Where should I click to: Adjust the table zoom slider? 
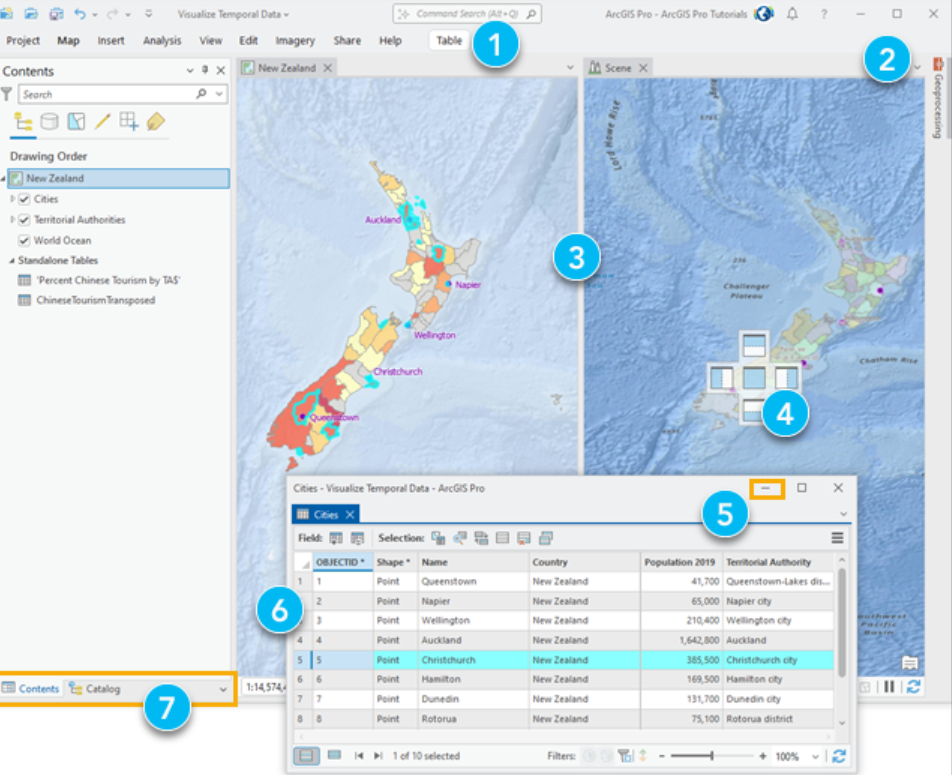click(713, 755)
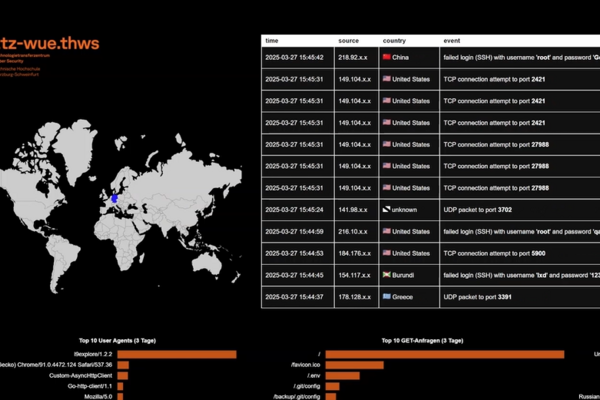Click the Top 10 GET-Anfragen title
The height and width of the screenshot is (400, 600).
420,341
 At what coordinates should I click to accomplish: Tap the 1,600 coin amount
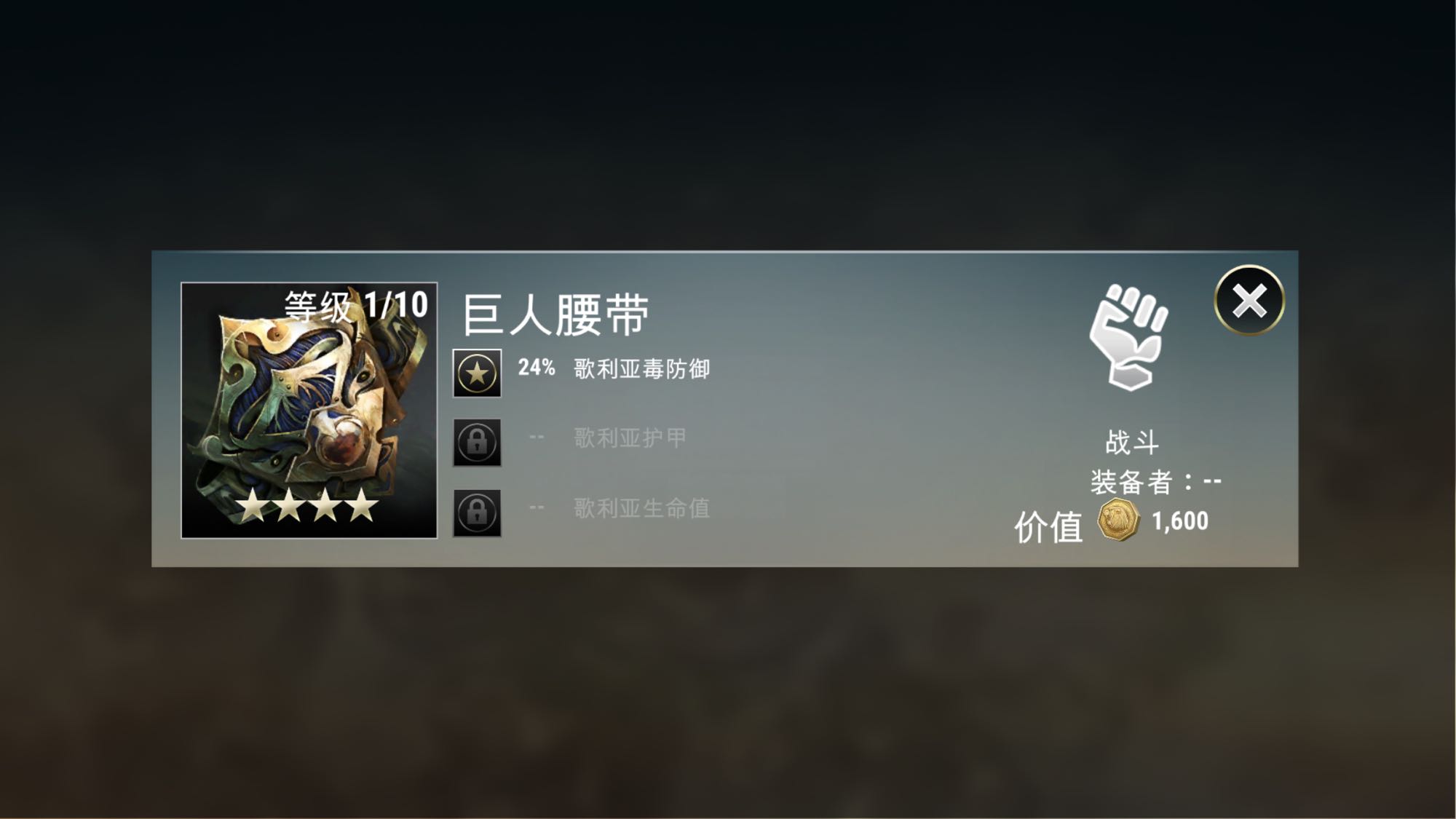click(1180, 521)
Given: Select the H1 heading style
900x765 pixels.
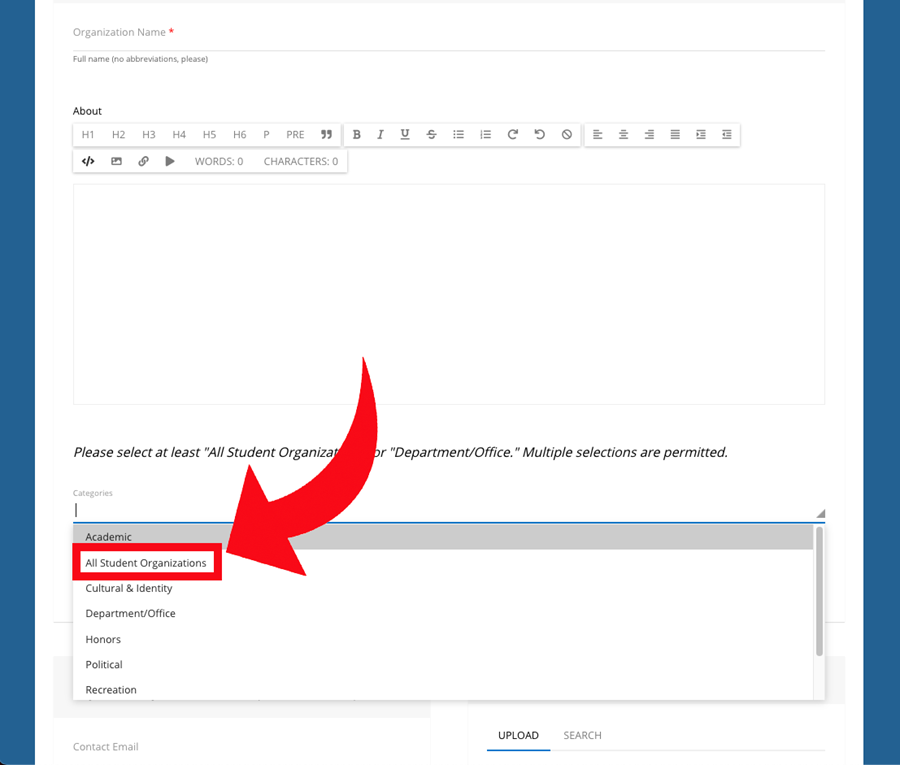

—————

Work instructions:
Rewrite every one of the records above with "should I click" replaced by "do I click" and everything else unchanged. Omit the pictures.

The answer:
Where do I click to: Adjust the table zoom slider? 
click(713, 755)
Click the Top 10 GET-Anfragen title
The height and width of the screenshot is (400, 600).
420,341
 At what coordinates do I click to accomplish: Tap the 1,600 coin amount
click(1180, 521)
Given: Select the H1 heading style
900x765 pixels.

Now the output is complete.